Watch this video of a MIG-29 gear retraction on take off...
At timestamp 0:03 the jet's nose lift, meaning there is no WOW on the nose gear.
At timestamp 0:05 and 0:06, the main gear began their retraction. Then a major boo-boo-owie happened.
Three possibilities, and each is technically legitimate. I do not mislead people here when it comes to technical issues.
ONE -- The MIG's landing gear system is flawed, as in having a design flaw. If there is any weight-
ON-wheels on any landing gear, logical interlocks should prevent any landing gear movement. In other words, there must be weight-
OFF-wheels on all three landing gears. This possibility is not to be insulting to the Russians. Everybody, including US, make and made design flaws.
I am not saying there is a design flaw in the MIG, only that a design flaw is a possibility in any mishap.

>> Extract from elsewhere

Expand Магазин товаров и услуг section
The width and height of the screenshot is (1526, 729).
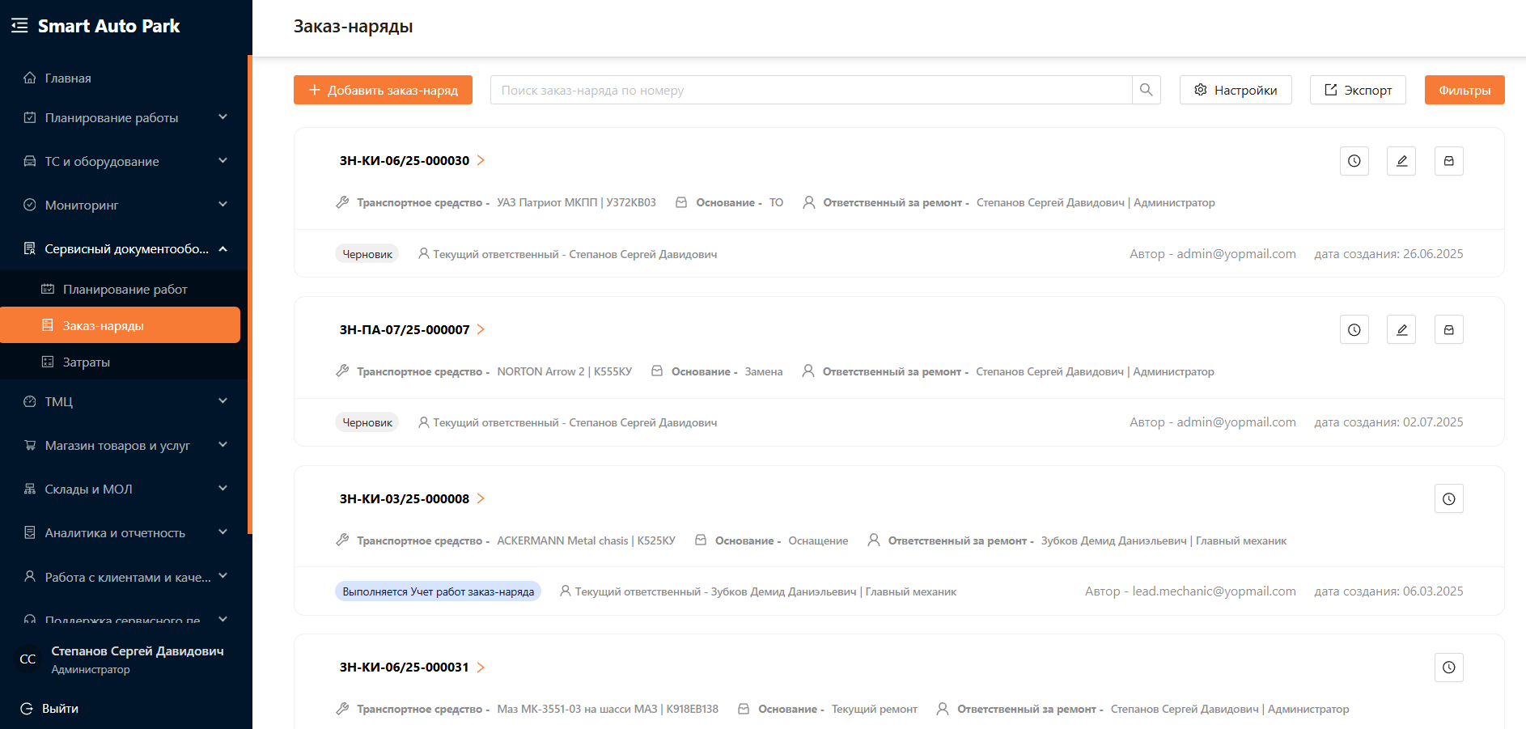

TWO -- There was a maintenance related issue where the pilot was misled by his own jet that it was safe to retract.
Here is an example...
Aviation Today :: Disabling The Weight On Wheels Switch
Basically, Maintenance simulated weight-
OFF-wheels for whatever it was they needed to do when the jet was in their possession, but they forgot to remove the simple wooden thingie that simulated that landing gear condition when they returned the jet to Operations. So a major boo-boo-owie happened.
THREE -- Just because your aircraft tells you that there are weight-
OFF-wheels on all landing gears, there is something call 'positive rate of climb' that must be there
BEFORE you retract the landing gears.
Insights Positive climb, gear up - Flight Training
The landing gear interlocks system have no knowledge of the positive rate of climb. That is
YOUR responsibility.
YOU must increase throttle to create that positive rate of climb. If you did not, as you pitch up you will lose airspeed and if you retract the landing gear as you pitch up, a major boo-boo-owie will occur.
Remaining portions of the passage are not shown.